Banerjee, fauteur des troubles, couronné roi du Bengale en septembre 1906, enracina, par ses imprécations, au cœur du peuple, une aversion profonde pour les étrangers. Cet agitateur, qui connaît les replis intimes de l’âme indigène, frappa le but, en touchant la corde religieuse :

« La graisse, le sang, les os des vaches, des porcs et autres animaux, sont employés dans les usines étrangères. On raffine le sucre avec du sang de porc (pour en dégoûter les musulmans) et du sang de vache (pour les Indous).

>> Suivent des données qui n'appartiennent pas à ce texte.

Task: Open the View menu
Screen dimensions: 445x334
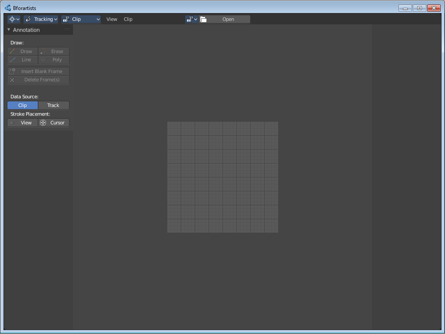Action: tap(112, 19)
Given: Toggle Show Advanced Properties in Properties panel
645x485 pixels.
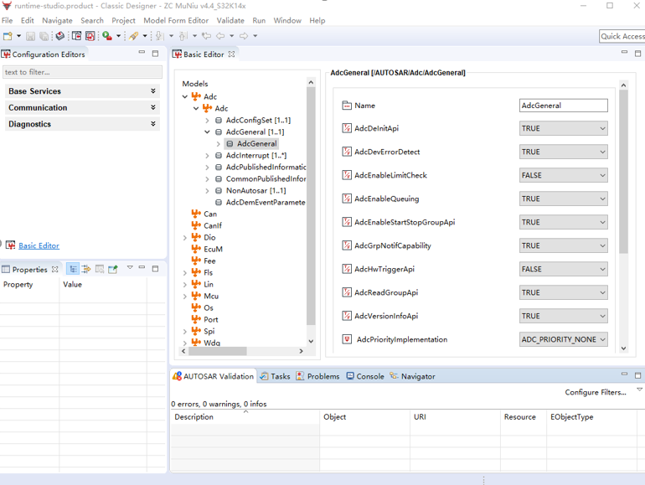Looking at the screenshot, I should 86,269.
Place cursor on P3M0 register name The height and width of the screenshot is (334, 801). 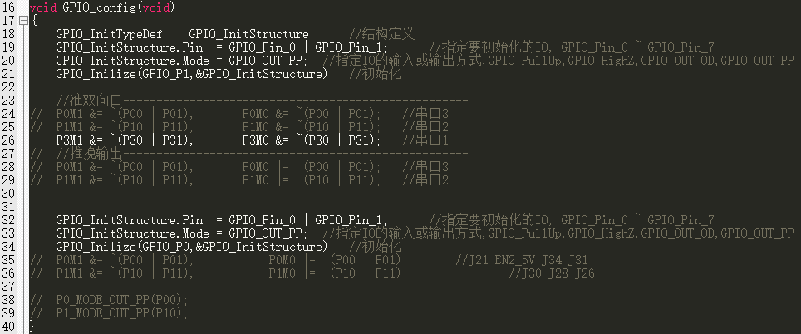pyautogui.click(x=255, y=140)
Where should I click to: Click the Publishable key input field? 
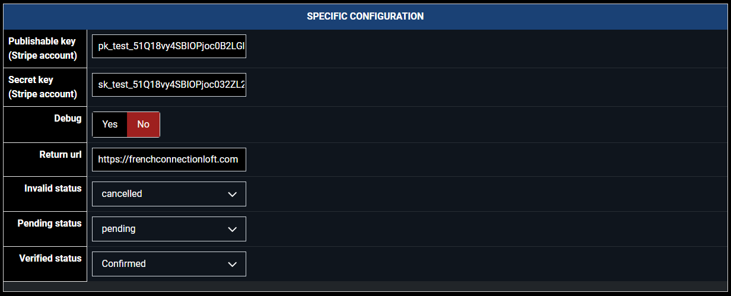169,46
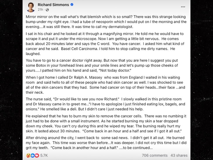The height and width of the screenshot is (160, 213).
Task: Open the 706 comments list
Action: (154, 155)
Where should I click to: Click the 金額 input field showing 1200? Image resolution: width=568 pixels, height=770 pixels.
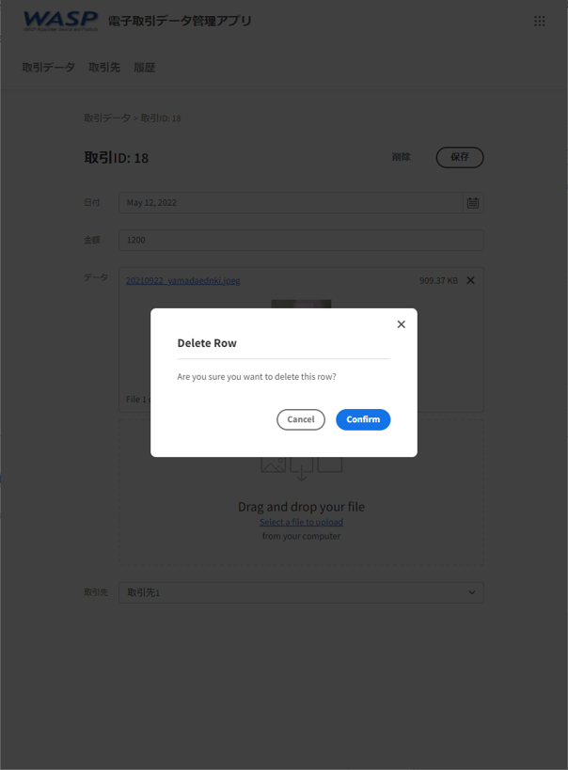[301, 240]
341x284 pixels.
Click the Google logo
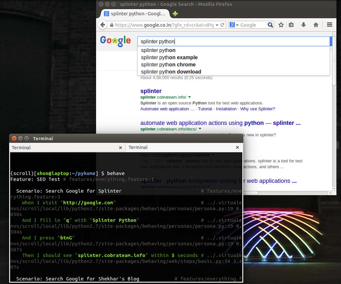pyautogui.click(x=115, y=41)
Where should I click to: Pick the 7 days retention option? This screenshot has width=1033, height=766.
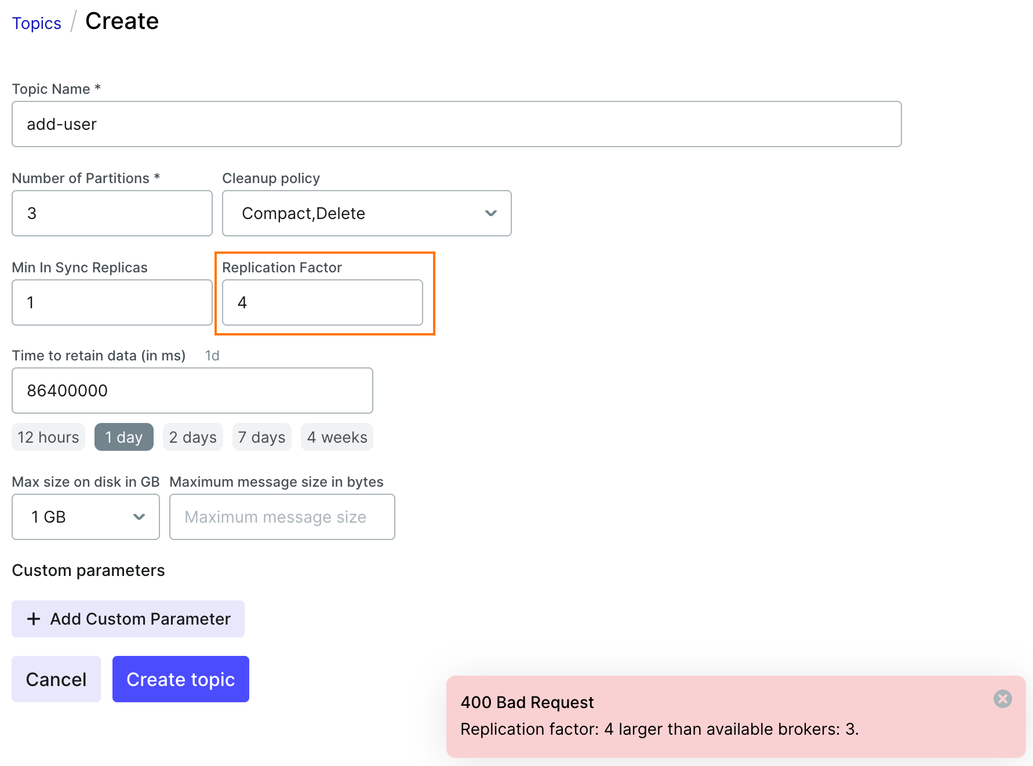[x=261, y=437]
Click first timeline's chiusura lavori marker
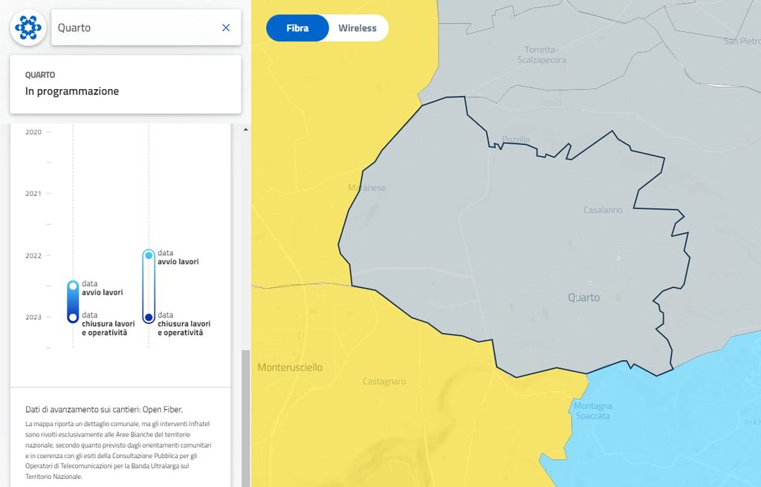 tap(73, 317)

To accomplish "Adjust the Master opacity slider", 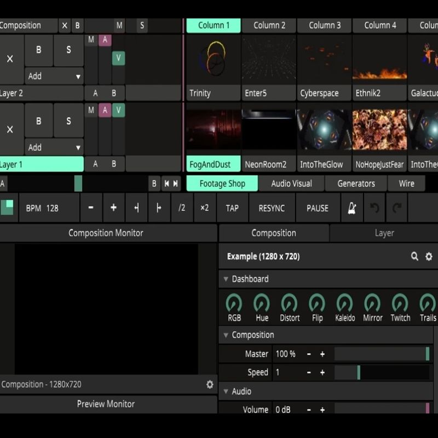I will coord(381,354).
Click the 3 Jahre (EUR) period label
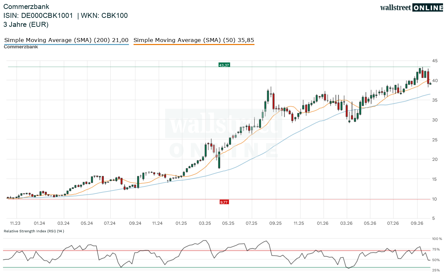 [26, 24]
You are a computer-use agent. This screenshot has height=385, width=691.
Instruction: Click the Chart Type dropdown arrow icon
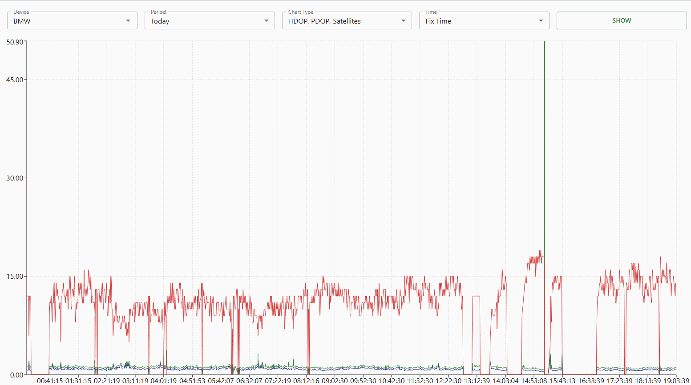coord(403,21)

Indous et musulmans, abstenez-vous, par sentiment religieux, de toucher aux produits de ces usines. » C’était l’exhortation non déguisée au boycottage.

À la fin de la cérémonie, on distribua aux assistans la poussière des sandales de Banerjee, au cri mille fois répété de : « Vive notre pays natal ! »

Sans prendre au tragique le fond ni la forme burlesque de cet incident, les détails dénotent, parmi les Bengalais, un état d’âme très particulier.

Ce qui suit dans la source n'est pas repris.